New York City Chapter of The Society of Professional Journalists

Keynote Speaker: Bill Keller

Keynote Speaker: Bill Keller
Bill Keller

The Deadline Club was privileged to host Bill Keller, the executive editor of The New York Times, as the keynote speaker for its 2009 awards dinner. Mr. Keller became the executive editor, the top newsroom position at the newspaper, in July 2003.

Before that, Mr. Keller had been an Op-Ed columnist and senior writer for The New York Times Magazine as well as other areas of the newspaper since September 2001. Previously, he served as managing editor from 1997 until September 2001 after having been the newspaper’s foreign editor from June 1995 until 1997. He was the chief of The Times bureau in Johannesburg from April 1992 until May 1995. (He is the author of “The Tree Shaker: The Story of Nelson Mandela,” published in January 2008 by Kingfisher.)

Before that, Mr. Keller had been a Times correspondent in Moscow from December 1986 until October 1991, the last three years as the newspaper’s bureau chief. He won a Pulitzer Prize in March 1989 for his coverage of the Soviet Union.

Mr.
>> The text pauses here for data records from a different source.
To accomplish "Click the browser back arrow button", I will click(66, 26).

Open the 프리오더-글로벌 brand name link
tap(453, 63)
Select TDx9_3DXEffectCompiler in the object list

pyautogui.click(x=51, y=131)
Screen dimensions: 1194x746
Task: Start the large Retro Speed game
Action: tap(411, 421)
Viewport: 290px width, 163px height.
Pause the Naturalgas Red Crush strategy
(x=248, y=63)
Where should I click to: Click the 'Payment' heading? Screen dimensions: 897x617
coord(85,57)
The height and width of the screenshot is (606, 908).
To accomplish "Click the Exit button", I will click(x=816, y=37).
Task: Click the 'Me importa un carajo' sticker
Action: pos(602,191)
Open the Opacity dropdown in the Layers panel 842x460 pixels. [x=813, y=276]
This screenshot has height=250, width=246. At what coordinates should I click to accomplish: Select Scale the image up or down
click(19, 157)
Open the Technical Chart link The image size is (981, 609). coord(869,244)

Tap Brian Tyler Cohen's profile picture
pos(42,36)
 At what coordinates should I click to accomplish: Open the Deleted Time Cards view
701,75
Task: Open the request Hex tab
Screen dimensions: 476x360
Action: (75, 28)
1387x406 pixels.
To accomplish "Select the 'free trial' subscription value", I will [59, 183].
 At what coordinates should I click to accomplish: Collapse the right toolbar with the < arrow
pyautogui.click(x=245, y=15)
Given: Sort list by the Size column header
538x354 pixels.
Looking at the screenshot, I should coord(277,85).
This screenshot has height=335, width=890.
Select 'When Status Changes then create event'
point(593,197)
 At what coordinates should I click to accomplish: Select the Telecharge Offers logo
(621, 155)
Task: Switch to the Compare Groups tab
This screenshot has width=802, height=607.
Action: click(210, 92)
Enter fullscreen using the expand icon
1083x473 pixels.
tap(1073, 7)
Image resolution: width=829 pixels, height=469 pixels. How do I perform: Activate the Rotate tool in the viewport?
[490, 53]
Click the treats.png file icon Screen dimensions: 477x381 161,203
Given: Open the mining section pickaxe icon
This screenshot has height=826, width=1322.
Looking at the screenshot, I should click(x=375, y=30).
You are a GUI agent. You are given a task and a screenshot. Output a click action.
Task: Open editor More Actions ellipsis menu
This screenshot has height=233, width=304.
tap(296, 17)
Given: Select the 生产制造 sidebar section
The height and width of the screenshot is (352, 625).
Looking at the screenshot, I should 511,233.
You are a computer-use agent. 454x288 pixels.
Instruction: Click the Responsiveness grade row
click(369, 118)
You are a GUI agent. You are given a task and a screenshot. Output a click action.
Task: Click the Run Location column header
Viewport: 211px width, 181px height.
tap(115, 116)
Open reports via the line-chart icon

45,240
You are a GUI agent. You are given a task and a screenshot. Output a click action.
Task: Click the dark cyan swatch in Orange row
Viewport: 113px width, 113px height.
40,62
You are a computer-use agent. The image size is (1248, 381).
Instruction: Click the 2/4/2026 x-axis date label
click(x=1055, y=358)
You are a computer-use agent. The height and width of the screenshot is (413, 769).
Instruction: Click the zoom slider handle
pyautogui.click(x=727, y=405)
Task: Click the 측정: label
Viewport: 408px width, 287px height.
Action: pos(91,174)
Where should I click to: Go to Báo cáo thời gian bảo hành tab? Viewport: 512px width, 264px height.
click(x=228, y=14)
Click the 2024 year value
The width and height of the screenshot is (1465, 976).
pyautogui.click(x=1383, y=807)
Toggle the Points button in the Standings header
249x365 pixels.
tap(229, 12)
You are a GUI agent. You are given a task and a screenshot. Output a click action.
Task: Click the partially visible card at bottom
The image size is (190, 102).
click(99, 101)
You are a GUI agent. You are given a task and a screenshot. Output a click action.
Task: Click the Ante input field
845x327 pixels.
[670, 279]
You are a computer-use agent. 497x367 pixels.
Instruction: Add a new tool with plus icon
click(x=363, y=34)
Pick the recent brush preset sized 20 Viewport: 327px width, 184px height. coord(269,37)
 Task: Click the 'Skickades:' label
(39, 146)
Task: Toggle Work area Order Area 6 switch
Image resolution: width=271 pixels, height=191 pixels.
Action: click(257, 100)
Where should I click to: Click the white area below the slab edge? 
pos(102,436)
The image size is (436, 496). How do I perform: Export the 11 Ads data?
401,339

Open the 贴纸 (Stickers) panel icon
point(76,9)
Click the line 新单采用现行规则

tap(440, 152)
Keller joined The New York Times in April 1984 as a domestic correspondent based in the Washington bureau.

Before coming to The Times, Mr. Keller had been a reporter for The Dallas Times Herald beginning in October 1982. From 1980 until 1982, he was a reporter for the Congressional Quarterly Weekly Report in Washington, covering lobbyists and interest groups. He was a reporter for The Portland Oregonian from July 1970 until March 1979.

Mr. Keller graduated from Pomona College with a B.A. in 1970 and completed the Advanced Management Program at The Wharton School of the University of Pennsylvania in July 2000. He is currently a member of the board of trustees of Pomona College.

Mr. Keller is married to Emma Gilbey Keller. Ms. Gilbey Keller is a writer and author of “The Comeback: Seven Stories of Women Who Went from Career to Family and Back Again,” published in September, 2008 by Bloomsbury, as well as a biography of Winnie Mandela. He has three children, Tom, Molly and Alice.